Challenge -> Please repeat, word for word, the part of the Chen Zhenning profile that opens with the words containing "Personal details" and closes with "and provincial levels.".

Vice Governor of Jiangsu
- In office December 2016 – January 2018

Deputy Director of the Jiangsu Provincial People's Congress
- In office January 2018 – January 2022

Personal details
- Born: October 1958 (age 67) Funing, Jiangsu, China
- Party: Chinese Communist Party
- Education: Jiangsu Party School

= Chen Zhenning =

Chinese politician

Chen Zhenning (陈震宁; born October 1958) is a Chinese politician who has served as Vice Governor of Jiangsu Province and as Deputy Director of the Jiangsu Provincial People's Congress. He is a member of the Chinese Communist Party and has held multiple leadership positions at the county, municipal, and provincial levels.

Listing ->
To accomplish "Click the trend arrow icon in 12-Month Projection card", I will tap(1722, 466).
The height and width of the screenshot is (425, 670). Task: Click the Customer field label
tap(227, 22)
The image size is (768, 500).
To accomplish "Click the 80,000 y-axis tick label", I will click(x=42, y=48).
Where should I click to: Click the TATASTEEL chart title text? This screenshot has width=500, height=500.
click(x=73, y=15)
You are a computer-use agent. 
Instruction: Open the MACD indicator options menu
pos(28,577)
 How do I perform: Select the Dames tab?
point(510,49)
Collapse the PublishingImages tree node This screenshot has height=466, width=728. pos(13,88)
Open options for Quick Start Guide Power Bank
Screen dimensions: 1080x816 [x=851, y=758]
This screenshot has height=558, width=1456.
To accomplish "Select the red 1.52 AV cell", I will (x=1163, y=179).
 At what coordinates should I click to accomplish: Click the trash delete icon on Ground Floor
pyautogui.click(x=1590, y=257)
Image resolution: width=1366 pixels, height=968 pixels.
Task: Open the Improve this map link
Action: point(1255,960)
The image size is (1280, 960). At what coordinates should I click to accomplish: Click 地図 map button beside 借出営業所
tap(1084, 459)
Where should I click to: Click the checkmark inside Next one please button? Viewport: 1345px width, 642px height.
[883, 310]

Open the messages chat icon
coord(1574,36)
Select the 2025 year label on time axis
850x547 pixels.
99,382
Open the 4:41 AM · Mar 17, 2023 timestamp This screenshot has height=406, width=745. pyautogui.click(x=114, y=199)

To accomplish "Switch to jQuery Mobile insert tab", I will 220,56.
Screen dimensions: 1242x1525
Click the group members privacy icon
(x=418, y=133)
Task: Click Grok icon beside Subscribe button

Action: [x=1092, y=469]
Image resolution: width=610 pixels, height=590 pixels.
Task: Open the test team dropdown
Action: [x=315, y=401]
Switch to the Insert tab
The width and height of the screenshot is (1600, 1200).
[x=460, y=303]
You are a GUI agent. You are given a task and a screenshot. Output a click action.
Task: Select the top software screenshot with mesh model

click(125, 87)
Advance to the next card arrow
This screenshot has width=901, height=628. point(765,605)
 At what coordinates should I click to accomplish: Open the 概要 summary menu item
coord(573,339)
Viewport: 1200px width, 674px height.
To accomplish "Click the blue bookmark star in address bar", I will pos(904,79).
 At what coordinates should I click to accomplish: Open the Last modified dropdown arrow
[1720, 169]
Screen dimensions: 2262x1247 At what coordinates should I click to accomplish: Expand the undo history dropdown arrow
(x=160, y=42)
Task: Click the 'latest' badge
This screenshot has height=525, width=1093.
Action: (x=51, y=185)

Answer to the task ->
Personal details
- Born: October 1958 (age 67) Funing, Jiangsu, China
- Party: Chinese Communist Party
- Education: Jiangsu Party School

= Chen Zhenning =

Chinese politician

Chen Zhenning (陈震宁; born October 1958) is a Chinese politician who has served as Vice Governor of Jiangsu Province and as Deputy Director of the Jiangsu Provincial People's Congress. He is a member of the Chinese Communist Party and has held multiple leadership positions at the county, municipal, and provincial levels.